Oltre 26 milioni di voucher venduti: la nuova drammatica frontiera della precarietà estrema - "Dal 2008 ad oggi (I semestre 2015) in Emilia Romagna sono stati venduti 26.292.197 voucher - continua Ricci -. I dati dimostrano quanto i costanti interventi legislativi in materia, quasi tutti in funzione de-regolatoria e di liberalizzazione di questo istituto, ne abbiano favorito una diffusione che è andata ben oltre le intenzioni (dichiarate) del legislatore. Basti pensare alla Legge 98 del 2013 (conversione del cosiddetto “Decreto del Fare”) che sopprime la dicitura precedente “di natura meramente occasionale”, aprendo di fatto alla attuale possibilità di utilizzo indiscriminato con il solo paletto del limite massimo economico, o al D.Lgs. 81 del 2015 che interviene «nell'ottica di consentire il ricorso a prestazioni di lavoro accessorio per le attività lavorative in tutti i settori produttivi». A tal proposito è indicativo il fatto che stando agli ultimi dati diffusi dall'Inps relativi al primo semestre del 2015, il 42,4% dei voucher venduti ricadano nella categoria “altre attività”, ovvero la categoria che include tutte le attività non predeterminate (e previste) in fase di stesura del testo dal legislatore. Allo stesso tempo crescono molto le quote relative a commercio, servizi e turismo, mentre l'agricoltura, settore al quale il lavoro “accessorio ed occasionale” faceva inizialmente riferimento, scende addirittura sotto al 2%".
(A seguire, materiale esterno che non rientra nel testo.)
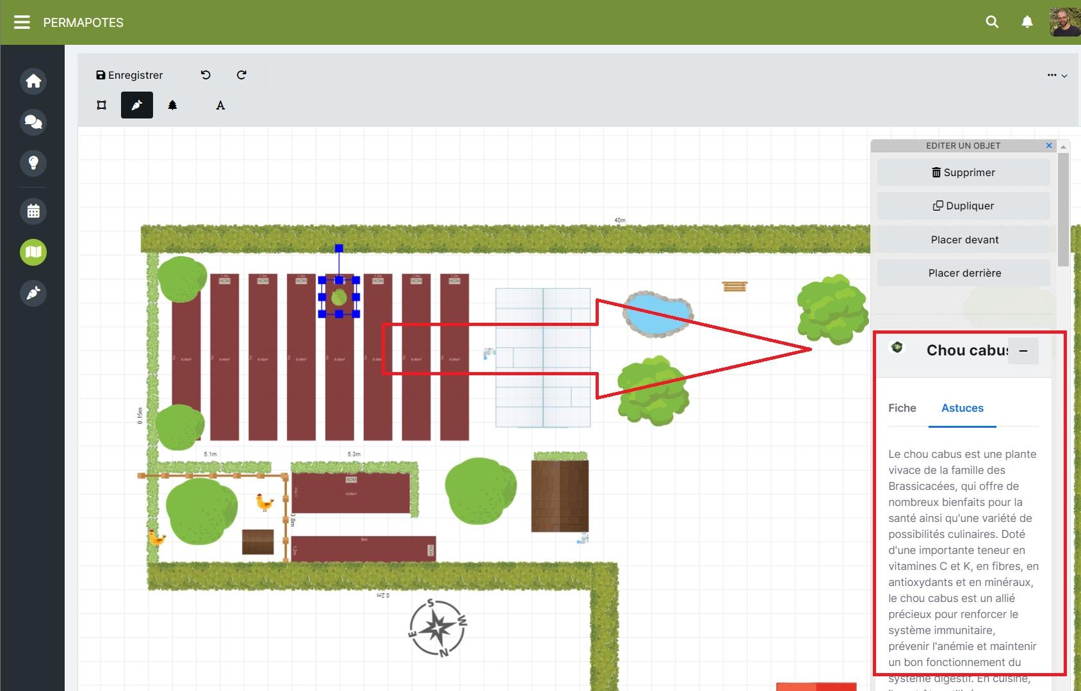Screen dimensions: 1081x691
Task: Close the Editer un objet panel
Action: click(x=1049, y=145)

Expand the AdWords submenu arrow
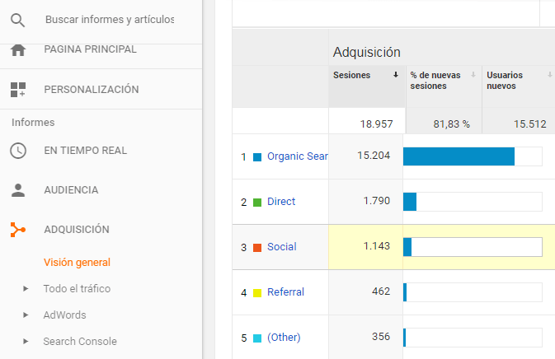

Elaborazione Ufficio Studi e Ricerche CGIL Ravenna su dati INPS - "Nel 2014 i lavoratori retribuiti tramite voucher in Emilia Romagna sono stati 119.007, pari ad una media di 25.344 lavoratori/anno (che vengono a nostro parere in maniera impropria conteggiati nelle statistiche sui lavoratori dipendenti) ed hanno riscosso in totale 8.155.185 buoni, per un controvalore di oltre 80 milioni di euro al di fuori di ogni tutela contrattuale - conclude -. Ogni lavoratore, quindi, mediamente nel 2014 ha percepito 514 euro netti (685 lordi). Questi voucher, inizialmente distribuiti esclusivamente dall'Inps (direttamente o in via telematica), dal 2010 in poi sono stati resi disponibili anche attraverso le tabaccherie, che rapidamente sono diventate il principale canale di vendita (nel I semestre del 2015 detengono oltre il 57% delle vendite). Nel giro di 20 anni si è passati dal monopolio pubblico del collocamento (l'inizio della fine è da più parti individuata nel Patto per il Lavoro del 1996 che introduceva il lavoro interinale) a un mercato del lavoro commercializzato alla stregua di sigarette e gratta e vinci".